The aim is to create an international network where performer trainers and researchers of performer training from various fields of performance, as well as from different countries and institutions of higher education in arts, could negotiate and share their pedagogical practices in a confidential and supportive setting.
The basic ethos behind the platform is that the performing training exercised in higher education must take the responsibility of the development of the performing arts also in the future. This is possible only in so far as that pedagogy itself is put under critical examination, i.e. if it is based on shared practices, discussions and research. The autonomy of artist pedagogy cannot be taken for granted but, instead, it is always a position which has to be conquered; dependent on our common effort to create space and opportunities for free reflection and dialogue. On the level of bodily practices, however, this sharing can never be too easy. It is difficult not only due to the lack of common vocabulary and discourse, but also because global, transnational political decisions seem to foster institutional and individual traditions and identities, as well as the growing concurrence between them. Hence: How should performer training react to the economic, political and ideological pressures of our time? In which ways could today’s performer trainers carry this consciousness, and the corresponding feeling of responsibility together?
An increasing worry about our common future might serve as a basis for a new kind of dialogue between practitioners, pedagogues and researchers. The suggested platform is a simple, efficient and inspiring way for people engaged in performer training to develop their professional skills and mutual understanding. It offers a new type of international collaboration and provides significant pedagogical, moral, and even political support.
Modes of collaboration
The leading idea of the collaboration is to support one another and gather up know-how andstrengths. As one can understand, some institutions have longer traditions, others more resources. Some are specialized in research, others in art pedagogy. In some places, performer training may involve an important social dimension, etc. From the point of view of the platform, each country, institution or department has its own particular strengths that are beneficial and interesting for the others.
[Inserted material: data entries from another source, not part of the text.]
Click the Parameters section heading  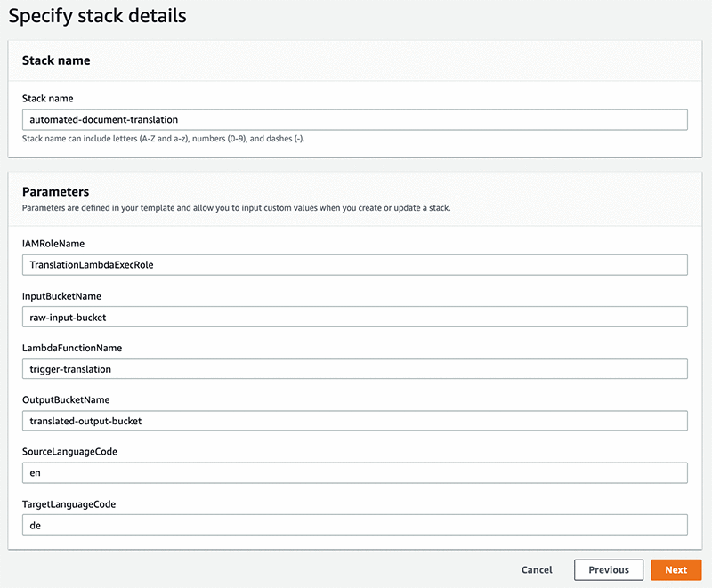[56, 191]
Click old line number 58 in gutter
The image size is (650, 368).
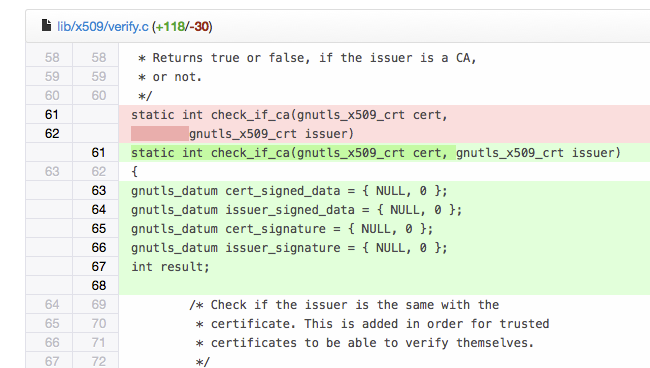pyautogui.click(x=52, y=58)
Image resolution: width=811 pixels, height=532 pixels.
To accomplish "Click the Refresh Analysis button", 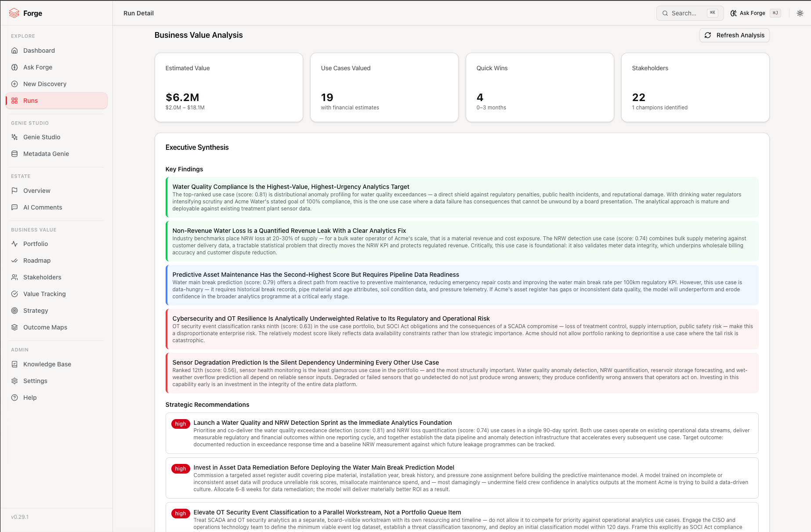I will 735,35.
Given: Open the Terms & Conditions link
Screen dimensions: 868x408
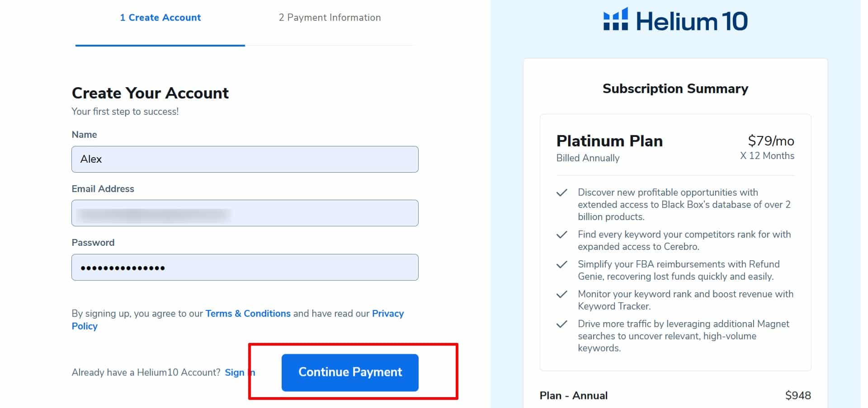Looking at the screenshot, I should (248, 314).
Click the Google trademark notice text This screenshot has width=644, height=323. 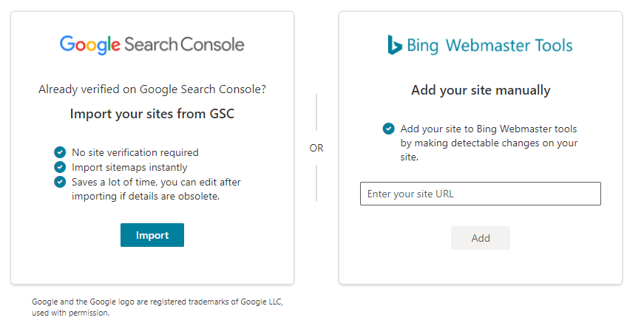pos(157,307)
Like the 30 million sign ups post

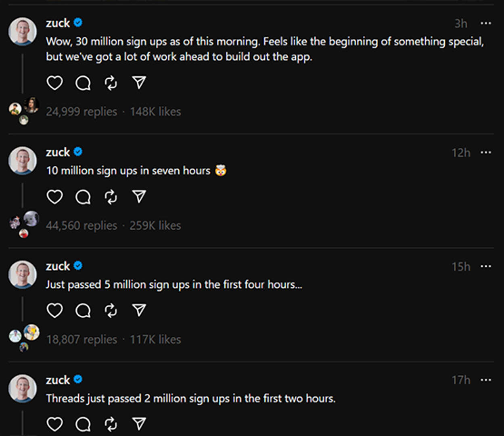tap(54, 83)
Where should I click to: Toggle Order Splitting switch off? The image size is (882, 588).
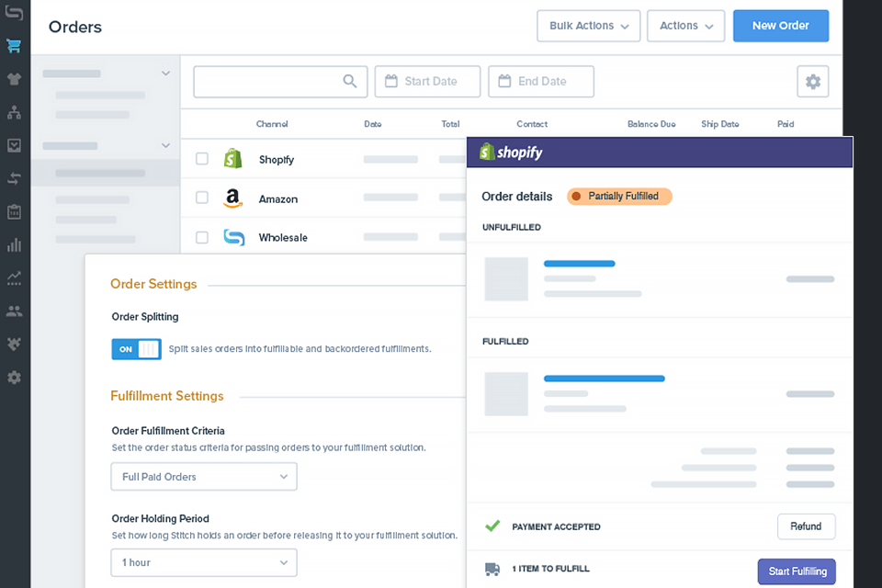[136, 349]
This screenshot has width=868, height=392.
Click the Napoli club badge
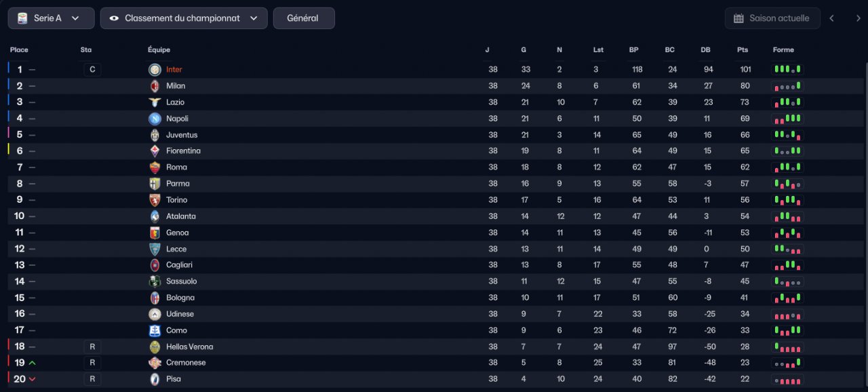(155, 119)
The collaboration takes place in the form of 1-3-day-long gatherings held on regular basis at the respective institutions. The hosting institution would provide the necessary venues and infrastructure and be in charge of the programme and other practical details. Each meeting could have a specific theme and contain workshops and discussions. The emphasis would be on practice and critical discussion. The meetings would circle from institution to institution. They will serve as a rich ground for developing trainer exchange and/or other, more focused collaboration between different institutions.